Sa Majesté chez les Nippons [Épisode 52]

 

Konda allait quitter son bureau pour rentrer chez lui lorsque le téléphone se mit à sonner.

Moshi, moshi ? Allô ?

— Bonsoir Konda, je ne vous dérange pas ? C’est Romain Fougasse à l’appareil.

— Ah, bonsoir. Comment allez-vous ? Vous désirez parler au consul général, n’est-ce pas ?

— Oui, s’il vous plaît.

— Un instant.

Konda savait que Pierre-Victor était déjà parti mais il préféra s’en assurer : il avait connu des supérieurs hiérarchiques suffisamment vicieux pour faire semblant de ne pas faire de bruit exprès pour faire croire qu’ils étaient partis pour mieux vous piéger. Et Sa Majesté était tout à fait capable de se comporter ainsi.

— Oui, Monsieur Fougasse. Monsieur le consul général n’est pas à son bureau, y aurait-il un message ?

— Heu, non, je ne pense pas. Au fait, Konda, avez-vous connaissance de rumeurs de fermeture du consulat ?

— Des rumeurs ? Il y en a toujours eu. Ce n’est pas nouveau.

— Ah, bon… Vous êtes certain que ce ne sont que des rumeurs ?

Konda posa ses affaires sur son bureau et s’assit. Ce Romain savait quelque chose que lui ignorait.

— On vous a parlé d’une fermeture du consulat ?

— Une personne très bien placée m’en a parlé.

— Comme d’une éventualité ?

— Non, comme un fait décidé en haut lieu.

— Quelqu’un de très bien placé, ici, au consulat ?

— En effet.

Il n’y avait qu’une personne très bien placée au consulat qui pouvait être au courant, une seule. Il n’y avait plus de doute, maintenant. Konda accusa le coup mais se reprit rapidement.

— Cette personne voulait sans doute parler de la fermeture du bureau des visas qui est effective. Le consul général et l’ambassadeur nous ont assurés de la pérennité du consulat, le Japon étant trop grand pour que Tokyo s’en occupe seul.

Konda avait répondu comme un automate.
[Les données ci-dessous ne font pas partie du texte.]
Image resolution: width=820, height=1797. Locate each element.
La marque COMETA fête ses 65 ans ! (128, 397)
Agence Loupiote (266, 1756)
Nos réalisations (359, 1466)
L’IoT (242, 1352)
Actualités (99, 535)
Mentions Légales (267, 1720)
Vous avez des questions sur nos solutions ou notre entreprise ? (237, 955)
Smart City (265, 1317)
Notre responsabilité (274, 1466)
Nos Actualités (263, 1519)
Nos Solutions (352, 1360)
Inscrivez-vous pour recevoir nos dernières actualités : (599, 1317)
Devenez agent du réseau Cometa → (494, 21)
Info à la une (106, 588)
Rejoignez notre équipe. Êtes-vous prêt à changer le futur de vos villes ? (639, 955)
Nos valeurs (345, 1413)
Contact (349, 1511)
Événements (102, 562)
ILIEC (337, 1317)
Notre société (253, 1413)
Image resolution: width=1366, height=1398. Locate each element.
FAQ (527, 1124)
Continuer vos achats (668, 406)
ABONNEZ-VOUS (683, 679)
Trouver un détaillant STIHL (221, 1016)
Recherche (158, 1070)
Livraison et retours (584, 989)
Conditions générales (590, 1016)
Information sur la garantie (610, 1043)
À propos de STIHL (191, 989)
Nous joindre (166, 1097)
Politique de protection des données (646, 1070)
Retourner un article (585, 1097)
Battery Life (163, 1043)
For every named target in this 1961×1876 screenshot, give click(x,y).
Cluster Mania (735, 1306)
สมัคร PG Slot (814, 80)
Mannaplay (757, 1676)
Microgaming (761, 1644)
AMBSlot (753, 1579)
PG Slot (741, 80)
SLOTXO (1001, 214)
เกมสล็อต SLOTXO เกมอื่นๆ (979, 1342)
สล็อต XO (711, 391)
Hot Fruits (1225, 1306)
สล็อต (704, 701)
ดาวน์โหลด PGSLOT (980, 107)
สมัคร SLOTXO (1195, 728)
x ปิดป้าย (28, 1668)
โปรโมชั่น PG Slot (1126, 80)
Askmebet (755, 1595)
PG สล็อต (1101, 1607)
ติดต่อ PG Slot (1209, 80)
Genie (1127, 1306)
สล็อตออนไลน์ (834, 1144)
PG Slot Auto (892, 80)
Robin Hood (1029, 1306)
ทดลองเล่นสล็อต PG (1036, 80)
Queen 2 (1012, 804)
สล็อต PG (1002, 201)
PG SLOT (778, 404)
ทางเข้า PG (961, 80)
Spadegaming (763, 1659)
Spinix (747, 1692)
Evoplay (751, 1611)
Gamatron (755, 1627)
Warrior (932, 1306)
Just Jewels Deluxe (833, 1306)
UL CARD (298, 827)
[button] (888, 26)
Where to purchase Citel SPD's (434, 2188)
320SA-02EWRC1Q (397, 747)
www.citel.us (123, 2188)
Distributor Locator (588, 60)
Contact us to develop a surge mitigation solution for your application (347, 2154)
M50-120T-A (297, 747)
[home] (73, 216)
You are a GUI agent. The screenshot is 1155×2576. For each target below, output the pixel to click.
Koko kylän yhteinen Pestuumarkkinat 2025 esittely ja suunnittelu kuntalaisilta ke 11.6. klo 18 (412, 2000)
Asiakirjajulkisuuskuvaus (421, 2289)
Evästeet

Il savait que son interlocuteur n’allait pas le croire mais il ne pouvait ni infirmer, ni confirmer une information aussi explosive. Ainsi donc, le consulat allait véritablement fermer.

Romain avait deviné que Konda n’en dirait pas plus. Il tenait une information de première importance mais il avait besoin d’un second avis avant de la rendre publique. Il prit gentiment congé de Konda. Ce dernier raccrocha lentement, encore sous le choc, et appela sa femme. Il avait besoin de parler.

— Oui, c’est moi.

— Un problème ? Tu dois rester travailler plus tard que prévu.

— Non, pas du tout mais je voulais juste entendre ta voix.

— Ah, il s’est passé quelque chose d’important ?

— C’est que…

— Dépêche-toi de rentrer. On en parlera après manger.

Elle avait raison comme toujours. Il ne pouvait pas parler d’un sujet aussi grave au téléphone. Il prit ses affaires et sortit de son bureau.

Sur le chemin, il passa devant l’entrée du plateau consulaire et salua ses collègues comme si de rien n’était. Il était trop tôt pour leur avouer ce qu’il savait. Il s’en voulait de se comporter de manière égoïste mais c’était désormais chacun pour soi.